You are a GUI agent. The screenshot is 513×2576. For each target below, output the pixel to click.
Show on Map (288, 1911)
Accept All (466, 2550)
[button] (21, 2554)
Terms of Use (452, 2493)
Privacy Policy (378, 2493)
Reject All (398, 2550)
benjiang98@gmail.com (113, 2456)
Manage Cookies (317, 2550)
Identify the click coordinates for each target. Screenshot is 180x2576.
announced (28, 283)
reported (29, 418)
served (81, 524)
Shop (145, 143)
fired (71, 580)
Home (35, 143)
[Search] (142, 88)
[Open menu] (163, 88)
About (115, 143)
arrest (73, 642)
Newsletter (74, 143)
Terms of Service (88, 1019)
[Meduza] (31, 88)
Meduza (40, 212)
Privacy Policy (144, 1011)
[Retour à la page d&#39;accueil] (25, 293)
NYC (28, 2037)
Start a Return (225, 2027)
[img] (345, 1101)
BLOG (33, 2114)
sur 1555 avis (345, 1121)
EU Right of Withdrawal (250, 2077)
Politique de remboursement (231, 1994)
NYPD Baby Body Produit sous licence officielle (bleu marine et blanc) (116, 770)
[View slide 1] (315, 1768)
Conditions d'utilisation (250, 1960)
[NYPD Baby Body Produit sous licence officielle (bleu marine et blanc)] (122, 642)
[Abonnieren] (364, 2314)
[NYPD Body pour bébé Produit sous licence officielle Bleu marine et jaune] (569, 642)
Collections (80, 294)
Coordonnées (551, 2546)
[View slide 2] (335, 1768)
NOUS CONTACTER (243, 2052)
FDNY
* * *
== WHAT THE EXERCISE ASKS ==
Copy all lines of the material above where the string "NYPD" occurs.

== EXPECTED ANSWER ==
NYPD Baby Body Produit sous licence officielle (bleu marine et blanc) (116, 770)
[NYPD Baby Body Produit sous licence officielle (bleu marine et blanc)] (122, 642)
[NYPD Body pour bébé Produit sous licence officielle Bleu marine et jaune] (569, 642)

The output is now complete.